Fortunately for Newbould, he was able to cross the finish line, with Team Raven finishing fifth for the stage. Even more fortunate, however, was the post-race “rescue” he received. A Dutch runner—a licensed physical trainer and member of a team forced by injury to drop out of the race— offered to massage the strain and to tape the leg for the next stage.

 

As a result, despite continued soreness, Newbould performed well in Stage Six, and he and Knight were once again on the podium.

 

After another massage, a restless night with his legs in compression socks, and another tape job from their Dutch friend the following morning, Newbould, along with Knight, hit the trail out of St. Vigil, Italy, at 8 a.m.


Stage Seven was especially tough on Team Raven. Here, they salve their racing wounds in a public fountain.
 

Stage Seven was to prove the most difficult for both men. As they reached the first major climb, Newbould found himself falling behind. “I felt as if I had no power in my legs,” he said. “I was a heavy, hollow shell of a runner.”

 

A few minutes later, Newbould said that Knight “bent down and picked up a stick.
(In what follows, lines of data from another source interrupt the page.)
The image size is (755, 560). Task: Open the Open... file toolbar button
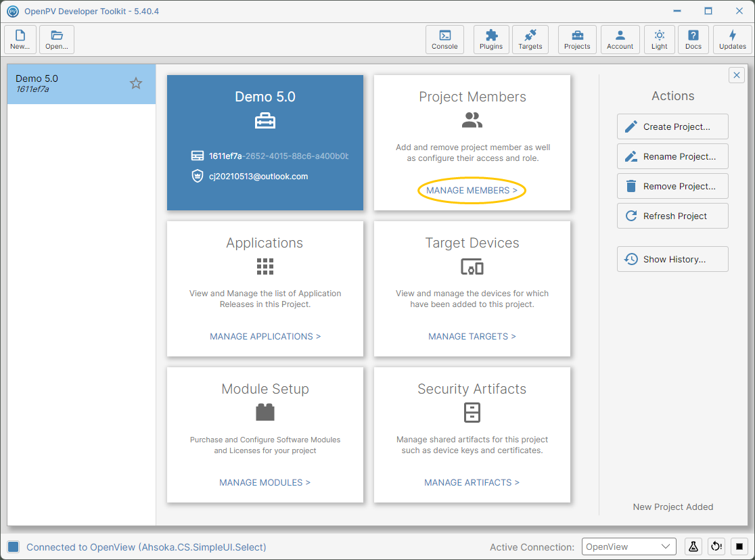(x=57, y=39)
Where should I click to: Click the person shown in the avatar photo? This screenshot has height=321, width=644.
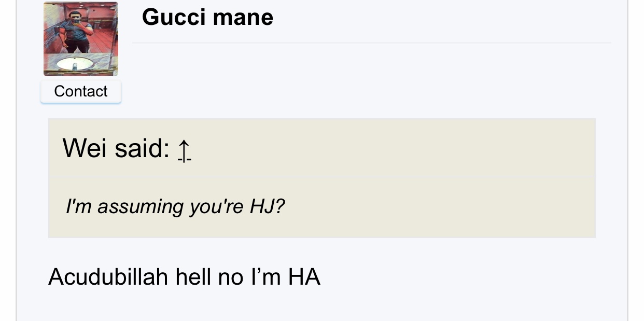76,32
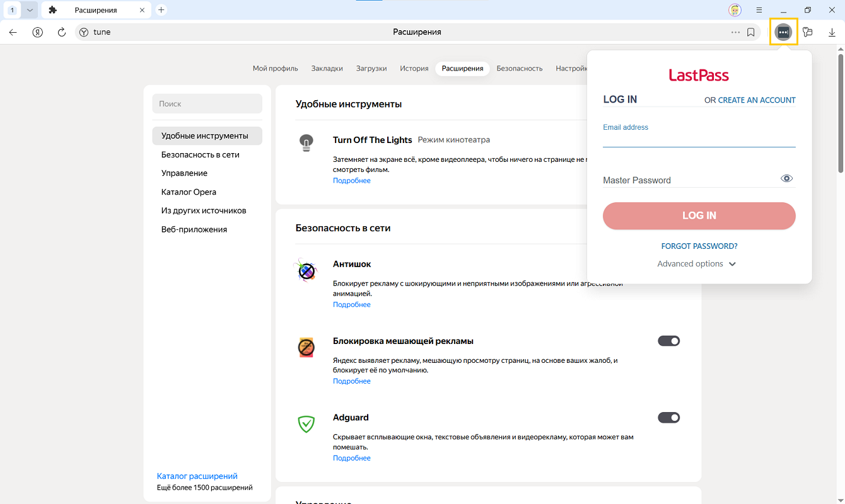Open a new tab with plus button
The width and height of the screenshot is (845, 504).
point(161,10)
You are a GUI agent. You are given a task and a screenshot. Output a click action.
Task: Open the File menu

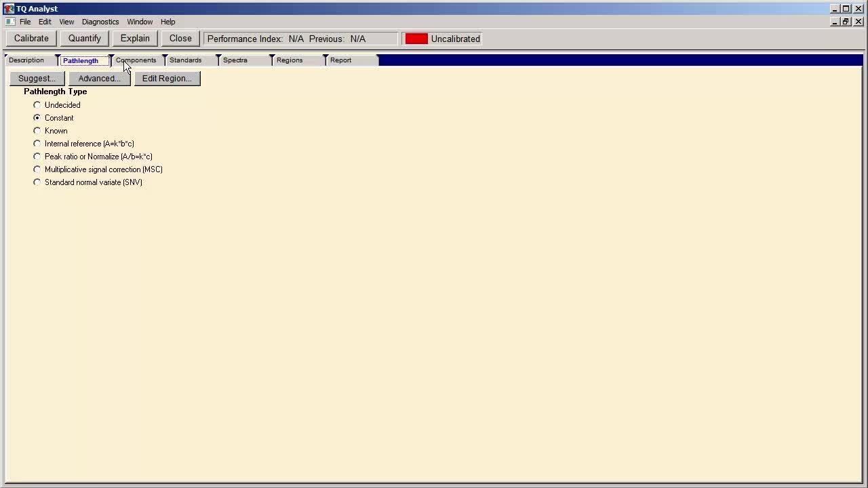(25, 22)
In my fatigue I barely took notice, but then saw that he was offering it to me—Brent wanted to pull me up the mountain.”

 

Knight's expression is revealing as he recovers from Stage Seven.
With Knight alternately pulling and allowing Newbould to chug along on his own, they climbed—and “after a painful eternity,” Newbould said, they attained the summit. At that point, Knight’s legs were exhausted from the extra effort, and their subsequent descent was “numbing, painful, endless.” Both men wept as they crossed the finish line—somehow once again completing a stage in third place.

 

In the 20.7-mile, 4,163-foot final stage, Newbould once more struggled with his wounded quad, and in the end he could not swing his left leg in a full running motion. As a result, Team Skinny Raven finished fifth for the day while landing comfortably in third place overall.

 

 

Aftermath

 

After eight days, they had finished 53 minutes behind the second-place German team and more than two hours behind the repeat-champion runners from the United Kingdom.
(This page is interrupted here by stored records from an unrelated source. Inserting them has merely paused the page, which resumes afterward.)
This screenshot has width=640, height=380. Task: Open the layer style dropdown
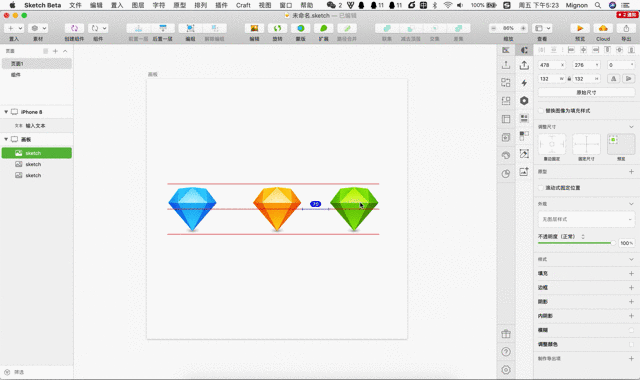[x=586, y=219]
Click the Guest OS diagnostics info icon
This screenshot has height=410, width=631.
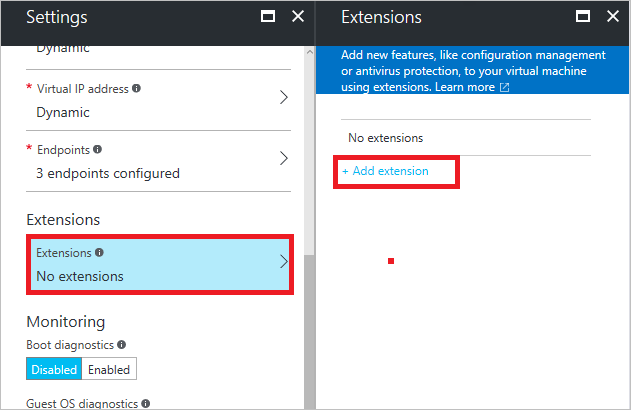146,403
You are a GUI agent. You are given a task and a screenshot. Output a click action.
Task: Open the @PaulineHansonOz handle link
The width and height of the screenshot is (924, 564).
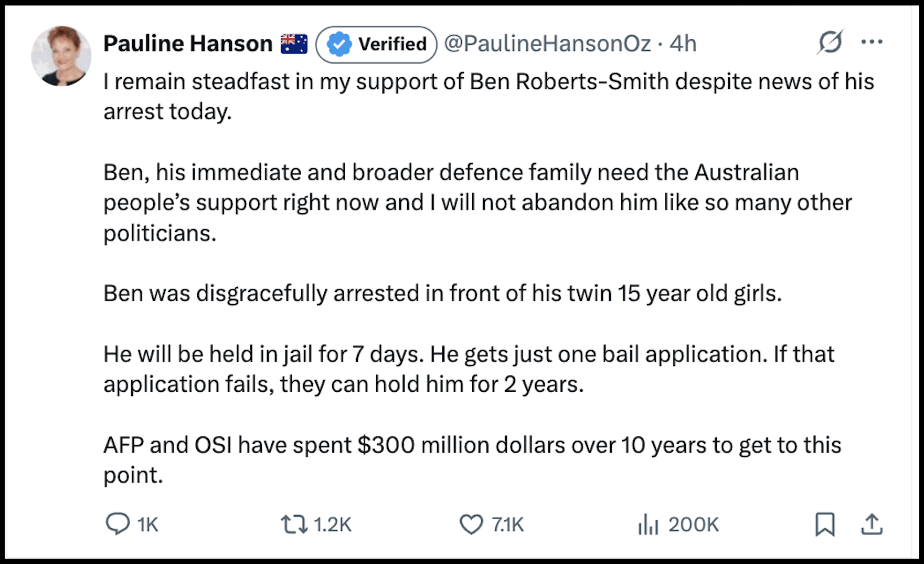point(547,44)
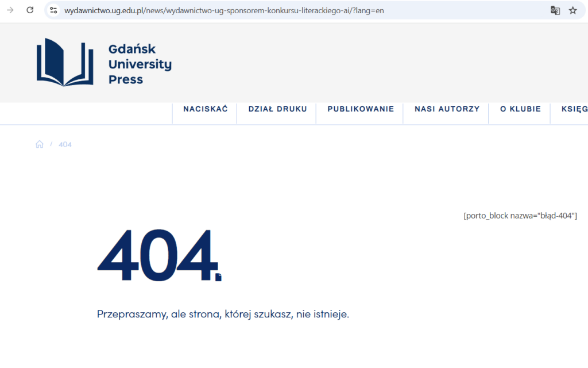This screenshot has width=588, height=368.
Task: Click the 'Przepraszamy' error message text
Action: point(223,314)
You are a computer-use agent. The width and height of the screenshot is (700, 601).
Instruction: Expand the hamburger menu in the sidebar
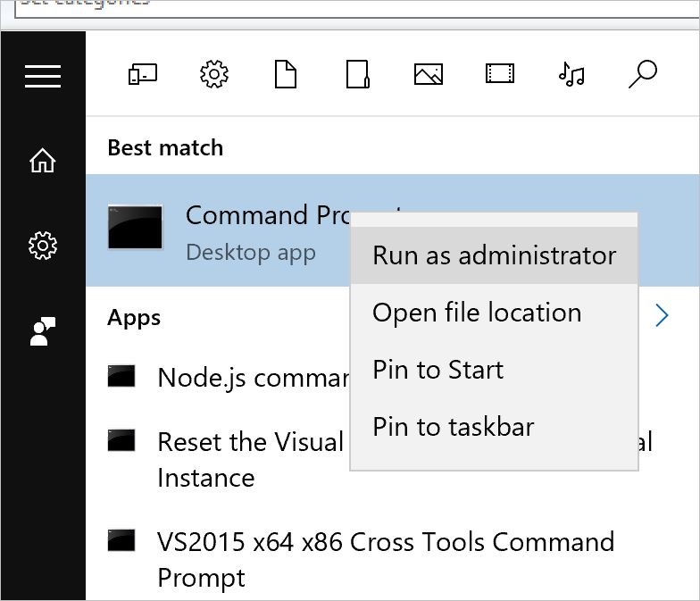(42, 77)
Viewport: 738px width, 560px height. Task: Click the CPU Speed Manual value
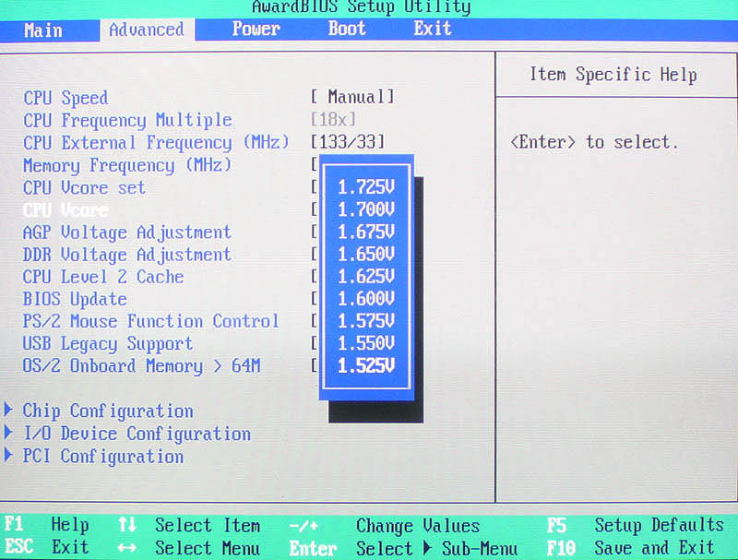pyautogui.click(x=352, y=97)
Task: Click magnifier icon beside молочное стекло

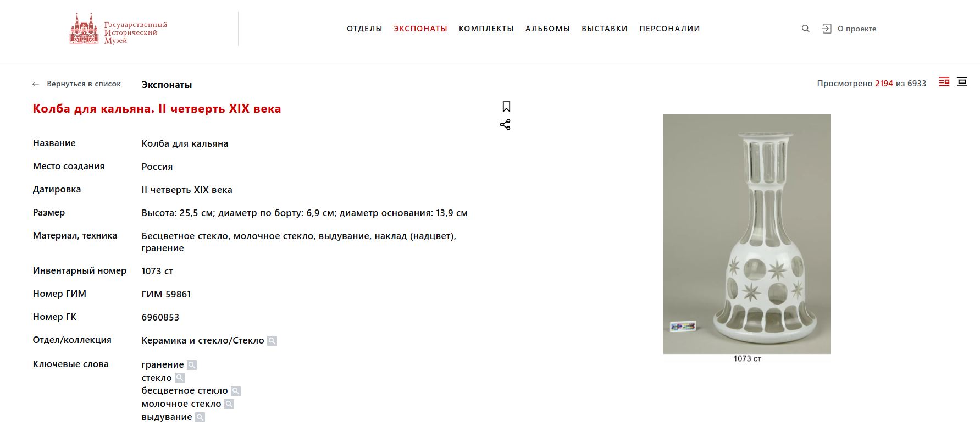Action: click(x=229, y=404)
Emotions ran high as they crossed the final finish line in Sexten, Italy.
 

Later that day, Newbould, who had earlier imagined the end of the race as a triumphant surge to the line, wrote that “a feeling of completion” was, instead, his dominant emotion. More recently, he said, “Afterward it was nice to know that I could simply sleep and recover. The stress of wondering if I could finish the race was finally gone. I felt pride in Brent and gratitude to God for the race.”
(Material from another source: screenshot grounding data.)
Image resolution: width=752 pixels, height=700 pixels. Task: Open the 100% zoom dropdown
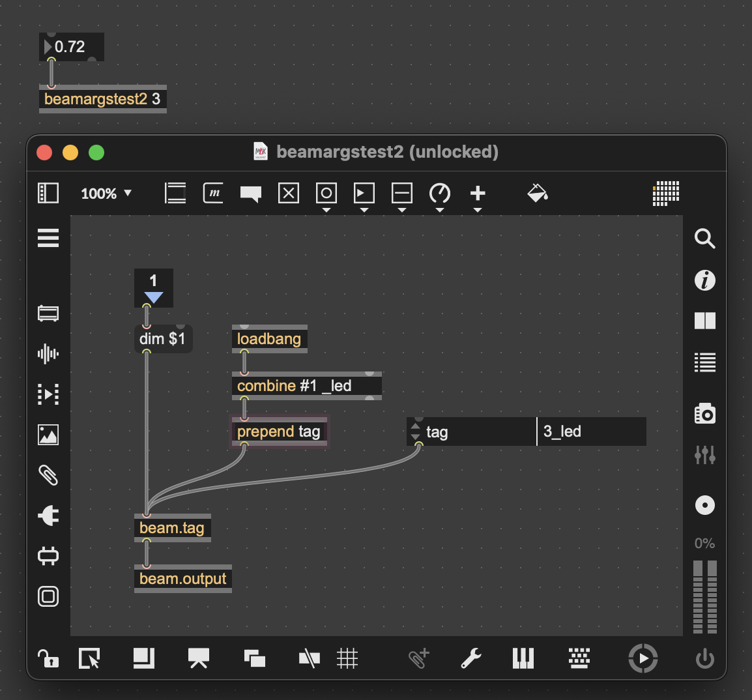(x=106, y=194)
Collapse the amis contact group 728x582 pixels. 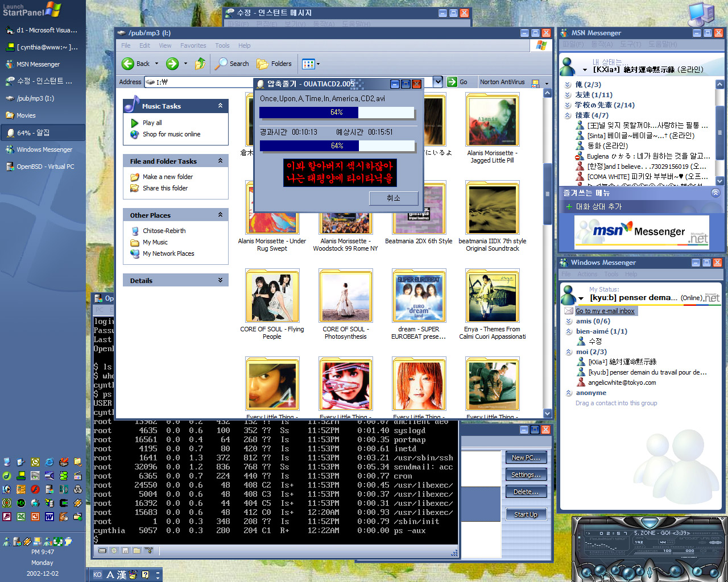point(569,321)
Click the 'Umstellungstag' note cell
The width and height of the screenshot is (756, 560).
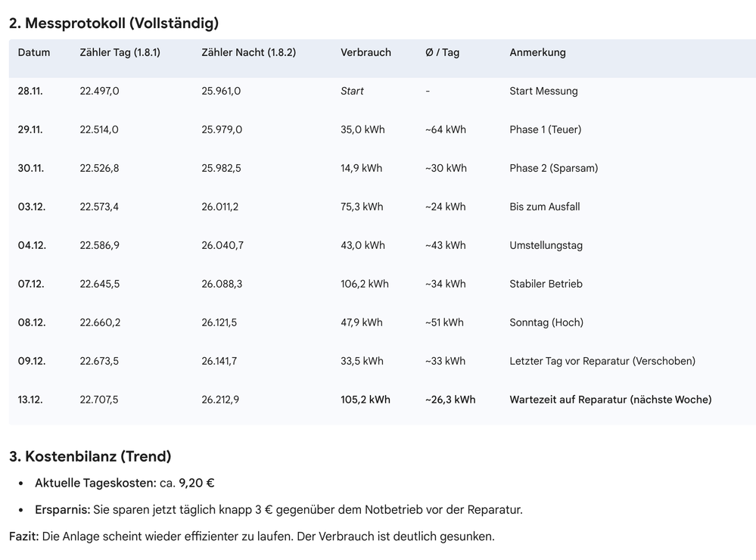[546, 245]
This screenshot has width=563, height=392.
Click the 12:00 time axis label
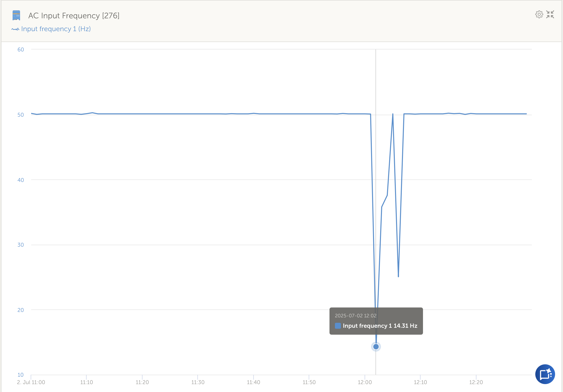tap(365, 382)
Time to toss an old pair of shoes.
Newbould celebrates a successful ending.

One of Knight's feet after the race.

Knight came away with a strong sense of the camaraderie among the many runners: “You don’t care where you finish so much sometimes; it’s more of an IF you finish. Even those guys who are finishing in 200th place, you’re so proud of them when they finish because they just did something huge.

 

“In the end, in the last stage, the guys that won are standing there with the guys that are finishing in last place—but finishing—and sharing bottles of champagne because it’s such a huge deal to finish that race.”

 

Knight had blisters on his feet and later lost one of his toenails but said that those injuries were “no big deal.” Newbould added: “Physically, it seemed that some of my leg muscles were destroyed, but we were able to jog again in another day or two, and things healed up well.”

 

Both Knight and Newbould are considering participation in another race of this type this year, but they’ve made no decisions as to the venue.

 

Meanwhile, Knight just finished competing in the U.S. National Cross Country Ski Championships in Rumford, Maine, and out in New Hampshire where he lives with his wife and children, Newbould continues to train for distance, hoping to qualify for the Olympic Trials marathon.

 

And despite the distance between Alaska and New Hampshire, Knight and Newbould remain close—perhaps even closer because of their experience in the Alps.

 

“Brandon and I accomplished something that was beyond ourselves, beyond what we thought was accomplishable for both of us,” Knight said. “We had to rely on each other, and that reliance on each other was what got us through.”

 

 
The top three finishers included a jubilant Team Raven.